In conclusion of this part, it is important to note that the SAUL algorithm is unchanged for matrix probes and does not require specific changes in the hardware design of the MultiX systems.

The SAUL hardware design in the MultiX systems enables real-time inspections at high speed: using a transducer array of 48 elements and five shots in each cycle of iterations, the processing can be enabled with a frame rate of around 500 fps. It is important to note that no convergence criterion has been implemented in the hardware design. The number of iterations is constant during scanning and it is specified at the initial position of the probe. As shown above, a cycle of five shots is sufficient for most geometries encountered in aerospace.

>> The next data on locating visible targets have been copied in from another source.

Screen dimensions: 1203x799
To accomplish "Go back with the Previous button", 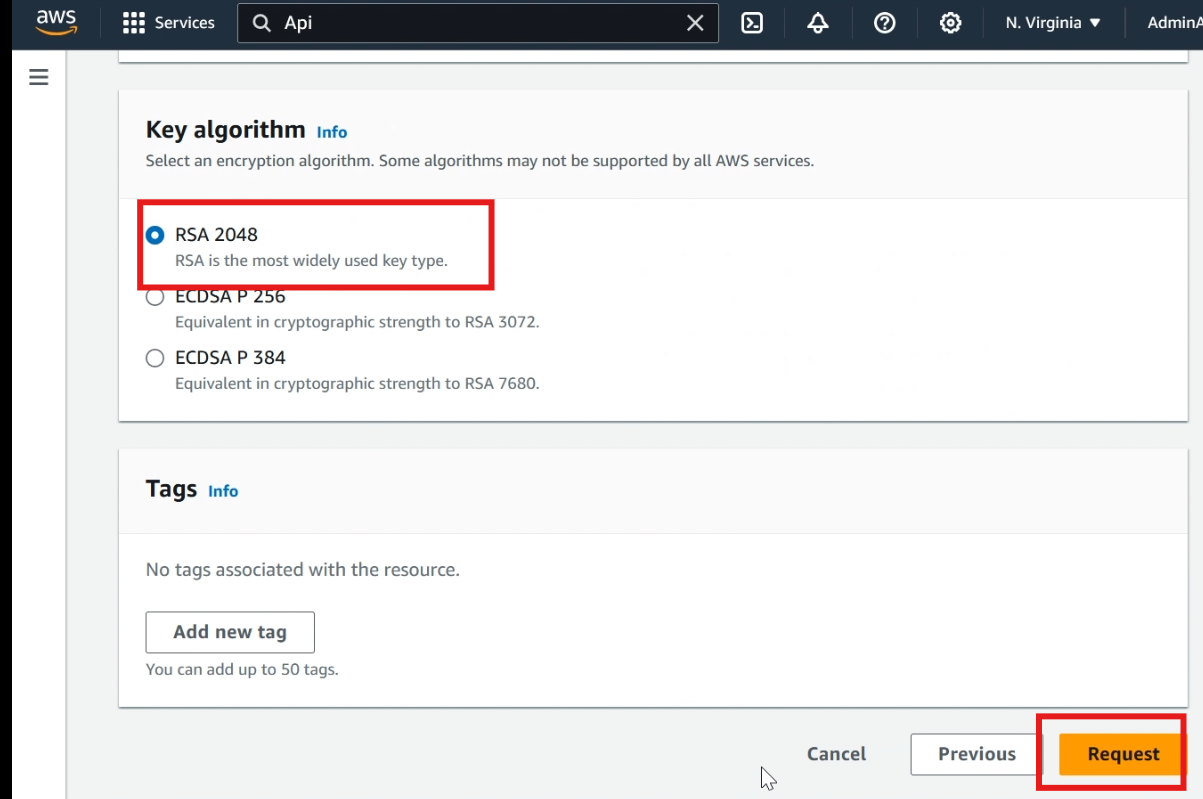I will 976,754.
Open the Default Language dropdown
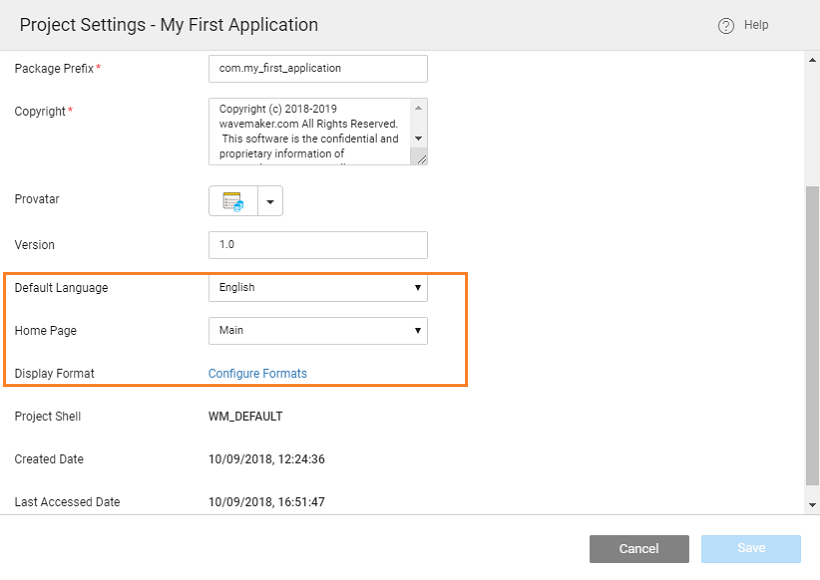 pos(317,288)
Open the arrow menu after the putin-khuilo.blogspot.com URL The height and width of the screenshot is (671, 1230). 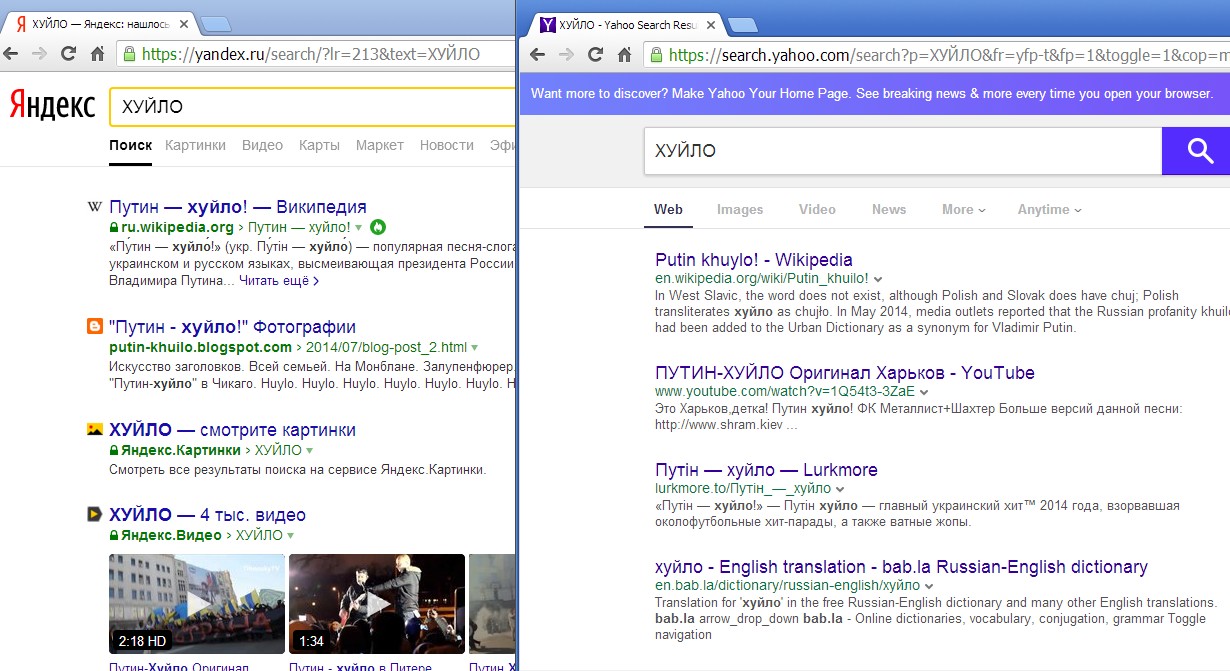click(475, 348)
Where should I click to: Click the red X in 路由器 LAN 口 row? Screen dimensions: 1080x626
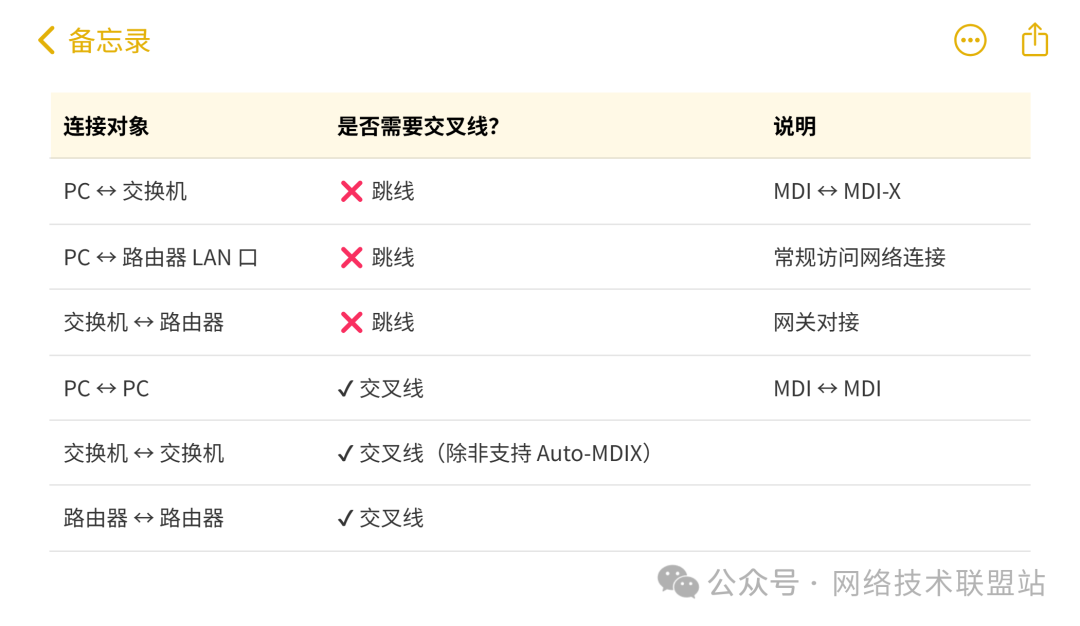(351, 258)
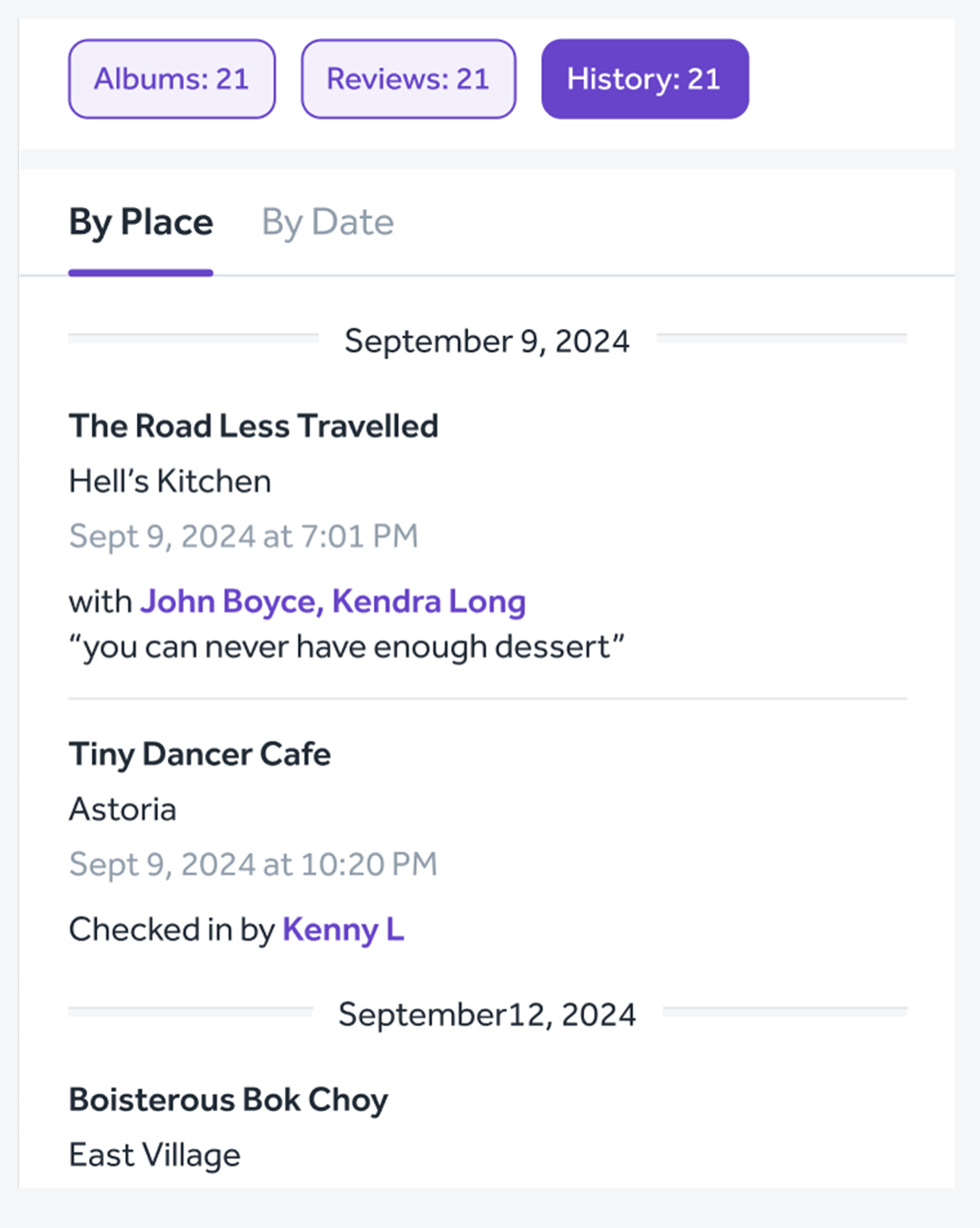Click the Sept 9 7:01 PM timestamp

click(x=243, y=537)
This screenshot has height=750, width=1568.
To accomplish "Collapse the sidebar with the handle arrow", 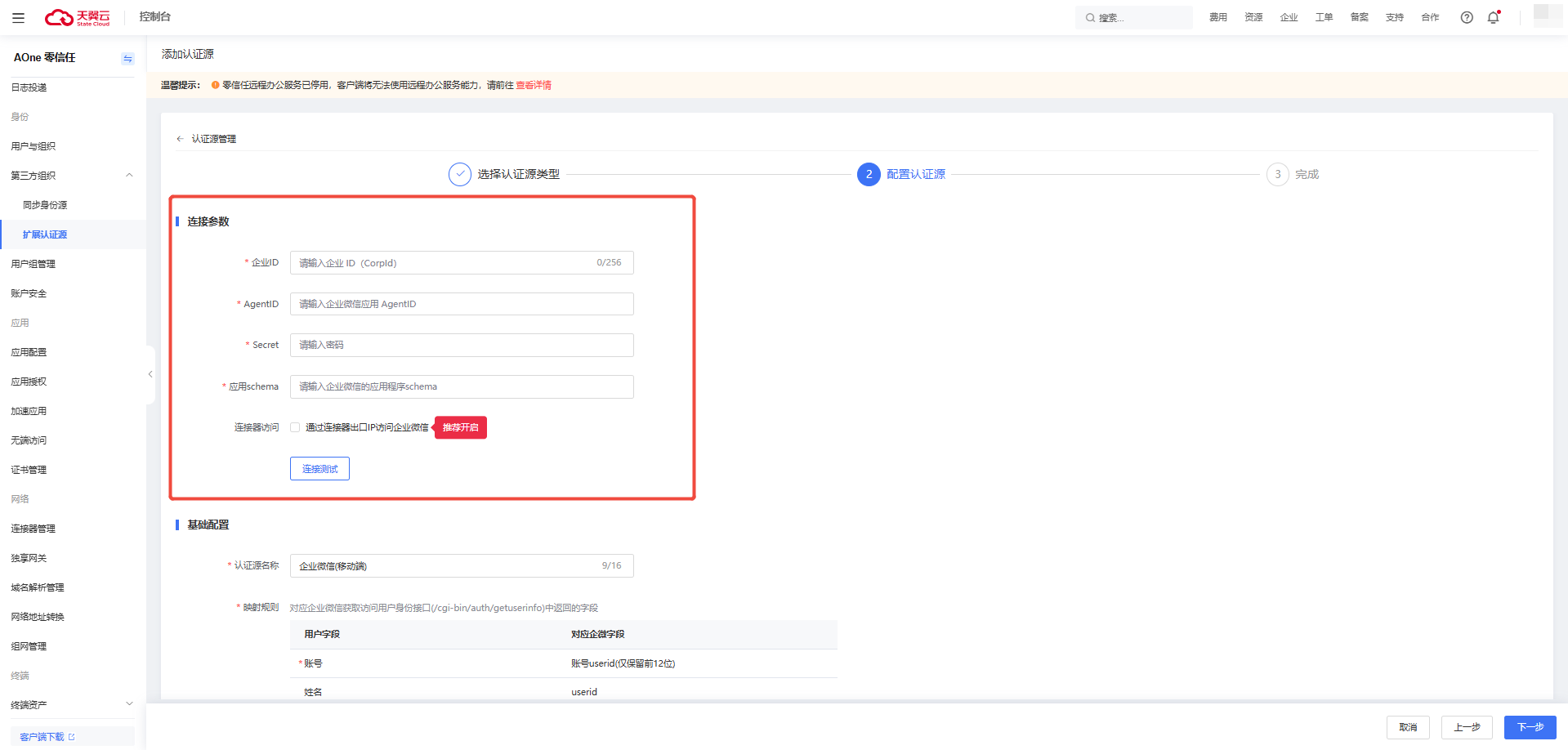I will click(x=150, y=374).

The experimental set-up considered in this paragraph is the one described in figure 1. Two acquisitions were performed by translating the transducer over a distance of 280 mm (the initial scanning position is 40 mm from one end of corner radius) and data were recorded in 2 mm steps at a speed of 100 mm s^–1. An artificial defect (a flat bottom hole with 4 mm diameter and 2 mm depth) was drilled on the concave surface (under the corner radius). It is located at mid-length of the component, at 190 mm from either end (the length of the corner radius is 380 mm). In figure 10(b), the SAUL processing was applied by using a cycle of four shots at each position, while no processing was applied in figure 10(a). In both cases, an electric scanning with a sub-aperture of four adjacent elements and a scanning step of one element was used in reception (which corresponds to 45 sequences in reception). For each scanning step, the mean of four elementary signals was calculated and represented in the form of an electronic Bscan (sequence/time).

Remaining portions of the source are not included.